Characterizing Porous and Nonporous Phenolic Resins from Molecular Dynamics Simulations

Phenolic resins are an important component of many ablative heat shield materials, which protect spacecrafts from the extreme temperatures reached during atmospheric entry. Examples include the high-density Heritage Carbon Phenolic (HCP) used in the Pioneer-Venus and Galileo missions, as well as the low-density Phenolic Impregnated Carbon Ablator (PICA) used in the Mars Science Laboratory and Mars 2020 missions. Additionally, recent developments within NASA have produced the mid-density Heatshield for Extreme Entry Environment Technology (HEEET) and its derivative 3D Woven Mid-Density Carbon Phenolic (3MDCP). Unlike the nonporous phenolic in HCP, PICA and HEEET/3MDCP are fabricated by infusing preforms with diluted phenolic formulations to obtain a lower density porous matrix. Despite the importance of the phenolic phase to the material response during entry, the variation in properties of porous and nonporous phenolic is not well understood.
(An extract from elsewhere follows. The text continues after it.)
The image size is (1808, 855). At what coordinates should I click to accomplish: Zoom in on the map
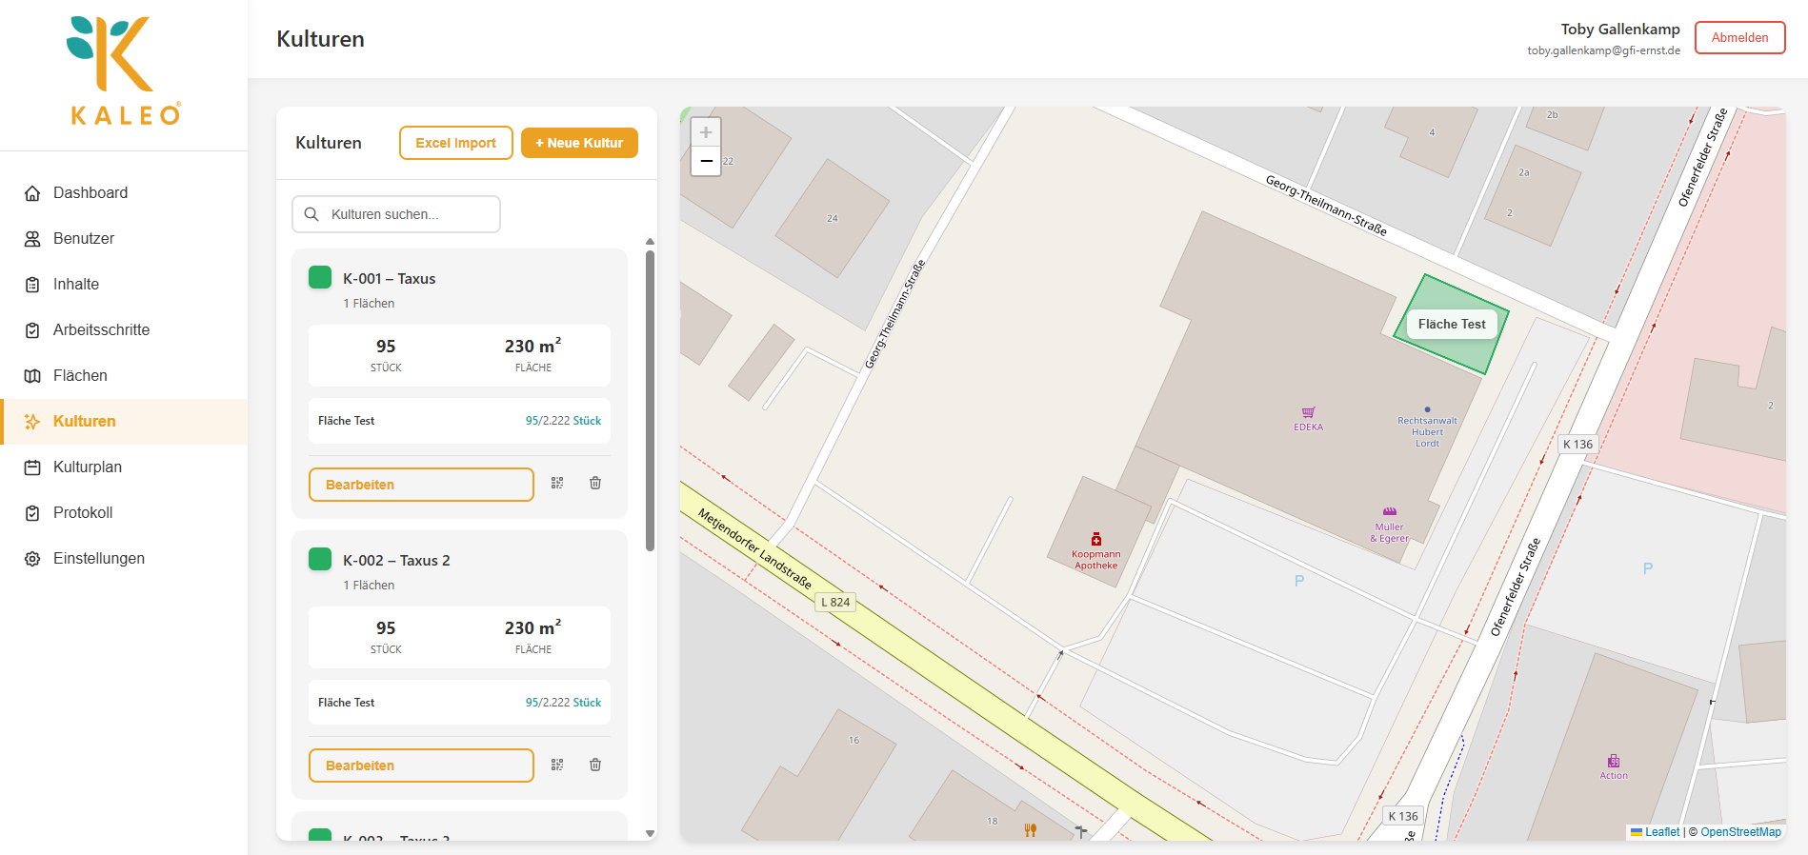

Here, we present an investigation of porous and nonporous phenolic resins using molecular dynamics (MD) simulations. Resin cure is mimicked in the simulations through the inclusion of representative reaction templates to generate accurate models of the complex crosslinked structures. To create porous models, explicit solvent molecules are included during the cure simulations. We observe nanoscale separation of the phenolic and solvent phases, which results in significant differences in the final structures of porous and nonporous models. In addition to a quantitative assessment of the network structure and porosity, we elucidate the effects of the phenolic formulation on the final material properties. These results are compared with experimental data as appropriate.